Jika suatu bahasa daerah dimasukkan ke dalam kurikulum sekolah, maka sikap baik dan loyal terhadap bahasa daerah tersebut akan timbul. Bahasa Daerah Gorontalo akan bertahan jika bahasa pengantar dalam pendidikan menggunakan bahasa Daerah Gorontalo. Hal ini sesuai dengan fatwa global UNESCO pada tahun 1951 yang mengharuskan bahasa pengantar pendidikan dalam bahasa ibu. Alasan UNESCO mengeluarkan fatwa tersebut adalah (1) secara psikologi, siswa memiliki kelekatan emosional terhadap bahasa ibu, (2) secara sosiologis, bahasa ibu dipergunakan secara produktif di luar kelas dan dalam keluarga, dan (3) secara edukatif, pengetahuan akan mudah dicerna oleh siswa manakala disajikan melalui bahasa yang telah diakrabinya. Selain itu, Bahasa Daerah Gorontalo akan bertahan jika tujuan pengajaran Bahasa Gorontalo di sekolah-sekolah diorientasikan kepada kefasihan, yakni pembiasaan komunikasi bukan ketepatan dalam struktur Bahasa Gorontalo. Generasi muda saat ini cenderung malas menggunakan Bahasa Gorontalo karena ada perasaan takut salah dalam mengaplikasikan struktur Bahasa Gorontalo. Mereka takut melanggar aturan-aturan struktur Bahasa Gorontalo yang dinilai rumit dan kompleks. Oleh sebab itu, lembaga pendidikan perlu menggalakkan kembali budaya-budaya tradisional Gorontalo yang berkaitan dengan kesenian, dan pembelajaran bahasa Gorontalo sebagai muatan lokal (sekolah) perlu ditingkatkan.
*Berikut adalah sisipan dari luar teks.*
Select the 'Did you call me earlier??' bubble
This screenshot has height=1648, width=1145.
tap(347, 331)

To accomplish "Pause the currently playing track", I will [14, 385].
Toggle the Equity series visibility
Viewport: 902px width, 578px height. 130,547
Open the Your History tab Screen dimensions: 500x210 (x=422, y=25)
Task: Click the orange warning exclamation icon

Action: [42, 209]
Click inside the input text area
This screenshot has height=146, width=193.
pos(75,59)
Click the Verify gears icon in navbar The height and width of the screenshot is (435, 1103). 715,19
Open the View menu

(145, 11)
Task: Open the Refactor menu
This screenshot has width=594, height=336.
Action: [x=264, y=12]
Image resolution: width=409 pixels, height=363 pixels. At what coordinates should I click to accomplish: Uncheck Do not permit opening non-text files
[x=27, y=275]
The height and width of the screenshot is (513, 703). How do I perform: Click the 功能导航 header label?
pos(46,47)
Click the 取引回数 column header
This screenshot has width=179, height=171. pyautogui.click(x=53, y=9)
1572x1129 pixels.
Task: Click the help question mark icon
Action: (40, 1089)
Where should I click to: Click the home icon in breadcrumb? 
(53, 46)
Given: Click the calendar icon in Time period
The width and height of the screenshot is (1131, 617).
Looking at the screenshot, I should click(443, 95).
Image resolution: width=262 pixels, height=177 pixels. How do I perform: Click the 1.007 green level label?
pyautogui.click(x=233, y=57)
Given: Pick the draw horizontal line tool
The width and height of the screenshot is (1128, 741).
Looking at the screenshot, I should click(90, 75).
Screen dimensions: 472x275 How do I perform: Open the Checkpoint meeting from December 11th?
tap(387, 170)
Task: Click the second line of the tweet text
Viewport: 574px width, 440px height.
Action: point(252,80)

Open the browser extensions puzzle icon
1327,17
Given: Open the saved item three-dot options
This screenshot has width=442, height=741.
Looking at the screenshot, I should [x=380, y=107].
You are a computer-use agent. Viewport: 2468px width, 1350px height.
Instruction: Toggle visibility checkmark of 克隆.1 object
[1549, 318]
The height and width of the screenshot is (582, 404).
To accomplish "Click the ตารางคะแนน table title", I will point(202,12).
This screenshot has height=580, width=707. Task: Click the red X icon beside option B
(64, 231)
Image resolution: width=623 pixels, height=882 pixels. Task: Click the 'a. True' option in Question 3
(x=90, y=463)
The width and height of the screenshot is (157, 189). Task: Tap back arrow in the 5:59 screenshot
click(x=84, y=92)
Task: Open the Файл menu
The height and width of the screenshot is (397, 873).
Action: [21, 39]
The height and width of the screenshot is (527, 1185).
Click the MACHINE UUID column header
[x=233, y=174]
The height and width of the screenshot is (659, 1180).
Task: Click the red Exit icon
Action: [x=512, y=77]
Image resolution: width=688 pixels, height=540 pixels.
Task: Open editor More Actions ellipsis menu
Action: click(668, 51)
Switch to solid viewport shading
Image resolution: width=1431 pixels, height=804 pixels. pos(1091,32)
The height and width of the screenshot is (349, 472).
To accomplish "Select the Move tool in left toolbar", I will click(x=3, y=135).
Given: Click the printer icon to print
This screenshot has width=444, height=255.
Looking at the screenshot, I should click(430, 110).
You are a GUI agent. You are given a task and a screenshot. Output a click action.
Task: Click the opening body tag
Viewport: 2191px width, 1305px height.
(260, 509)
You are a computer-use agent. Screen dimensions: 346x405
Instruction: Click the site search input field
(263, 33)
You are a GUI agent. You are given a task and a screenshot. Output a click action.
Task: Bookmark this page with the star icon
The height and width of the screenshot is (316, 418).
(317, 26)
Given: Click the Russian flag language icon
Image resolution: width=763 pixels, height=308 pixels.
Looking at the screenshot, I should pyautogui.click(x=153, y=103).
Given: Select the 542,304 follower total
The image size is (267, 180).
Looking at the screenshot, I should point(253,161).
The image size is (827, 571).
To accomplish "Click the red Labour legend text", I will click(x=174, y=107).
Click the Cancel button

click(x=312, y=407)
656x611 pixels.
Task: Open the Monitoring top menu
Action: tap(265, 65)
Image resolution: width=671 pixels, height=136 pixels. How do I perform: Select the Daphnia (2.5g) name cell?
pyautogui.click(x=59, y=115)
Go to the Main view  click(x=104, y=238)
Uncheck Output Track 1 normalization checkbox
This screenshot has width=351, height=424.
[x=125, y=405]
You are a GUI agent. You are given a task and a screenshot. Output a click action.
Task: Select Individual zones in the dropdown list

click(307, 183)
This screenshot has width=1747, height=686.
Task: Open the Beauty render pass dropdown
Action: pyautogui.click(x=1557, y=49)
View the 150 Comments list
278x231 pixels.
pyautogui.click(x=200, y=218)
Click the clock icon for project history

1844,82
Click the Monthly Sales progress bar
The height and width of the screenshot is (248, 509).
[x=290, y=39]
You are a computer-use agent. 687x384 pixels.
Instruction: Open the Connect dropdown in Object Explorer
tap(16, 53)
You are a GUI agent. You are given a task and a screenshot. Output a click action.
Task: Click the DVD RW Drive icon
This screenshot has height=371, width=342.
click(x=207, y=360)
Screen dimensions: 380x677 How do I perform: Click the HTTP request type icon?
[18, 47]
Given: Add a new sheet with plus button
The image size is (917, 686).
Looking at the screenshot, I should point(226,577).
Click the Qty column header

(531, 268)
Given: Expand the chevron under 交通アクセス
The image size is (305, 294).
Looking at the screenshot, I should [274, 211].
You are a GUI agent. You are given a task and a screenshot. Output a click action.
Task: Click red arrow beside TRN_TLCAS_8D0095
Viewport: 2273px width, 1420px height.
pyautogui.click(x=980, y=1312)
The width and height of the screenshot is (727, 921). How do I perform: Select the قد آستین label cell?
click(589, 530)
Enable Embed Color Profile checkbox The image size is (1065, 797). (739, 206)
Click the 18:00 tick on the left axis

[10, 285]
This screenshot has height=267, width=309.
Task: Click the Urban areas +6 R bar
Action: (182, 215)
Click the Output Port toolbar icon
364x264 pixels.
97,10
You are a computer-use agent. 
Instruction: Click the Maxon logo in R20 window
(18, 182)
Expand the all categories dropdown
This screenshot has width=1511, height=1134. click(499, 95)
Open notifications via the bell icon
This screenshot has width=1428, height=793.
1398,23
Upaya dari Media Publikasi

Media publikasi dalam hal ini media masa, media elektronik, dan buku di beberapa tempat dijadikan sebagai sebuah pempublikasian suatu Bahasa daerah. Sebab bagi sebagian daerah faktor publikasi media seperti koran, radio dan TV ternyata lebih ampuh dalam melestarikan Bahasa daerah. Selain itu, penerbitan buku-buku tentang budaya Gorontalo, termasuk cerita-cerita rakyat Gorontalo, dan kamus berbahasa Gorontalo yang lengkap. Bahasa Gorontalo akan bertahan jika para penuturnya aktif menggunakannya dalam media tulis. Disadari atau tidak, globalisasi saat ini telah menyapu kearifan lokal. Oleh karena itu, membaca, mengkritik, dan menulis ulang tulisan Bahasa Gorontalo sangat perlu untuk dilakukan. Selain itu, Bahasa Gorontalo akan bertahan jika para penuturnya aktif menggunakan teknologi elektronik. Untuk mengimbangi bahasa Indonesia dan asing, para penutur perlu memanfaatkan teknologi. Kehadiran televisi lokal yang tersebar di Indonesia umumnya dan Gorontalo khususnya merupakan potensi yang perlu dikembangkan dengan mengedepankan Bahasa Daerah sebagai bahasa pengantarnya.

Upaya dari Orang Tua dan Tokoh Masyarakat

Orang tua dan tokoh masyarakat memliki peran yang penting dalam melestarikansuatu Bahasa daerah. Banyak daerah yang mampu mempertahankan Bahasa Daerahnya akibat dari upaya orang tua dan tokoh masyarakat tersebut. Upaya dari orang tua berwujud pengajaran  Bahasa Daerah kepada anak-anaknya. Orang tua mendorong untuk tetap berusaha menjadikan bahasa daerah itu sebagai bahasa pertama bagi anak-anak. Sedangkan upaya dari tokoh masyarakat berwujud penggunaan Bahasa Daerah pada setiap upacara adat dan keagamaan. Pelembagaan nilai-nilai budaya utama digalakkan melalui ungkapan-ungkapan dan pepatah-pepatah serta seni budaya tradisional lainnya.